Until the mid-19th century, little formal education was available in Seychelles. Both the Roman Catholic and Anglican churches opened mission schools in 1851. The missions continued to operate the schools — the Catholic teachers were monks and nuns from abroad — even after the government became responsible for them in 1944. After a technical college opened in 1970, a supply of locally trained teachers became available, and many new schools were established. Since 1981 a system of free education has been in effect requiring attendance by all children in grades one to nine, beginning at age five. Ninety percent of all children also attend nursery school at age four.
The literacy rate for school-aged children had risen to more than 90 percent by the late 1980s. Many older Seychellois had not been taught to read or write in their childhood, but education classes helped raise literacy from 60 percent to a claimed 85 percent in 1991.

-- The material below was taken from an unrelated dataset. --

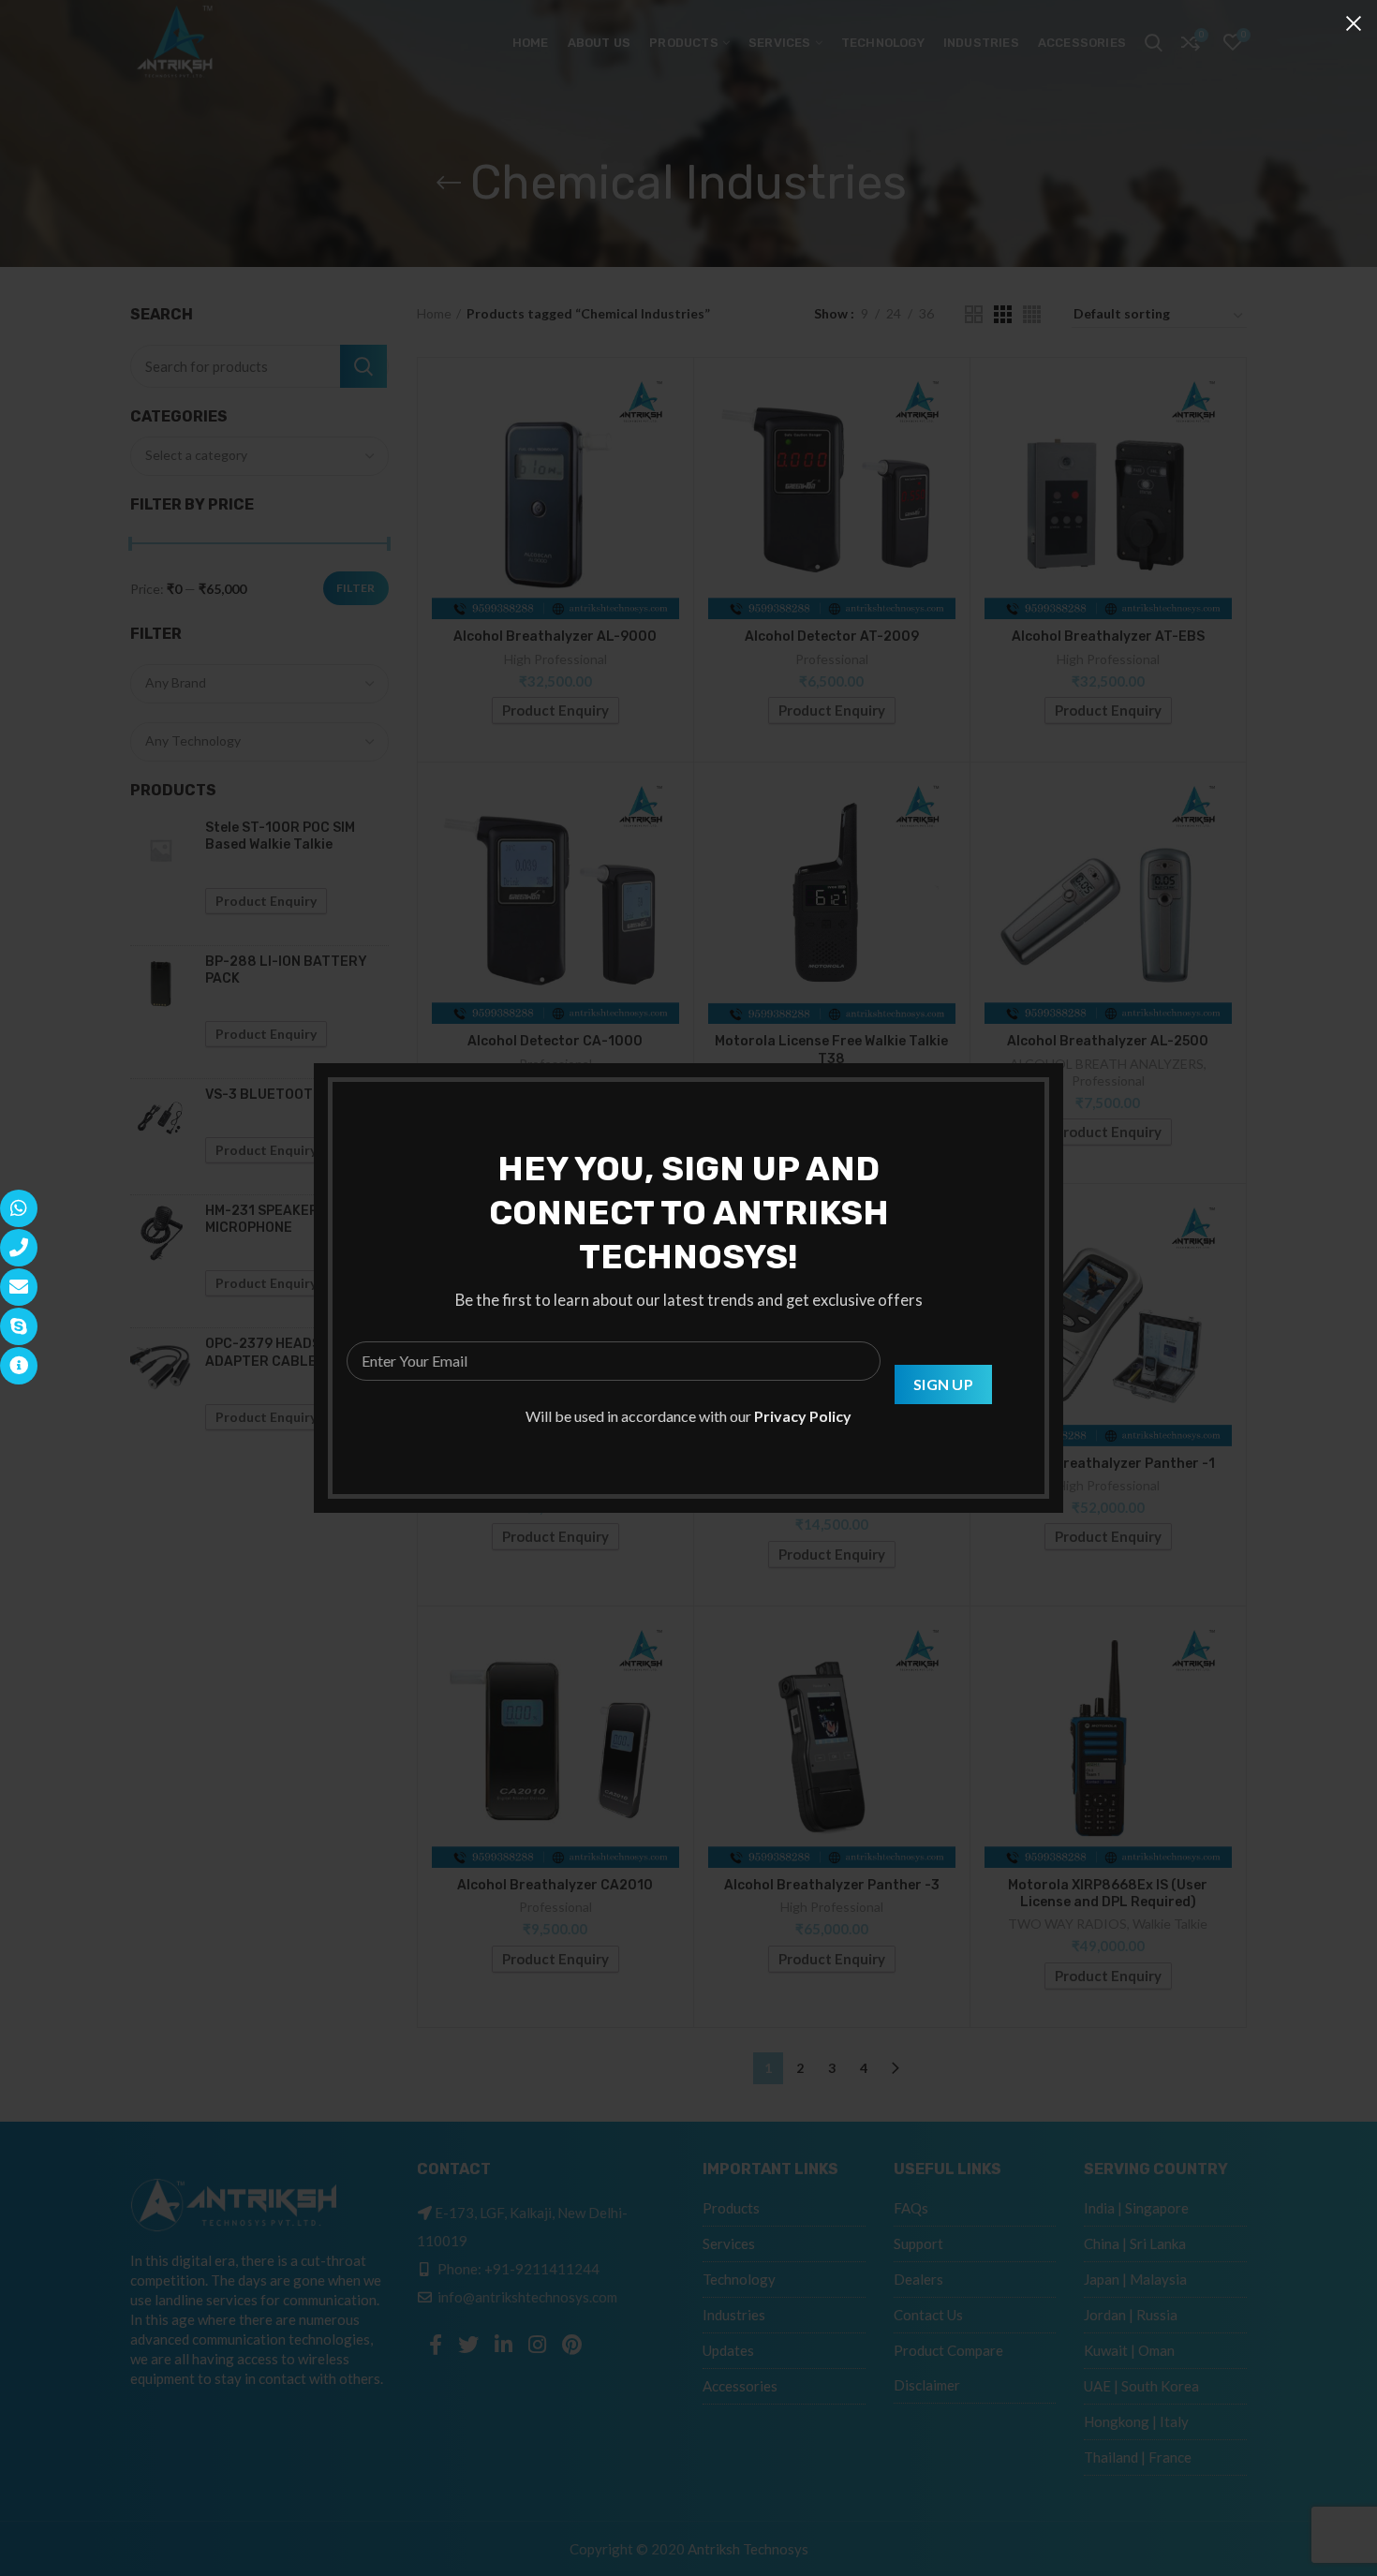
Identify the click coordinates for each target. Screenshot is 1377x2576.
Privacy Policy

Currently the public school system consists of 23 crèches, 25 primary schools and 13 secondary schools. The schools are located on Mahé, Praslin, La Digue and Silhouette. There are also three private schools: École Française, International School and the Independent school. All three private schools are located on Mahé, but the International School has a branch on Praslin. There are seven post secondary (non-tertiary) schools. They are the Seychelles Polytechnic, School of Advanced Level Studies, National Institute of Education, Seychelles Institute of Technology, Maritime Training Centre, Seychelles Agricultural and Horticultural Training Centre and the National Institute for Health and Social Studies.
The current administration has advanced plans to open a university on the islands in an attempt to slow down the brain drain that has occurred in the past. Initiated in conjunction with the University of London, the Seychelles are launching education programmes which will include teaching and lead to the award of the recognised qualifications from the University of London.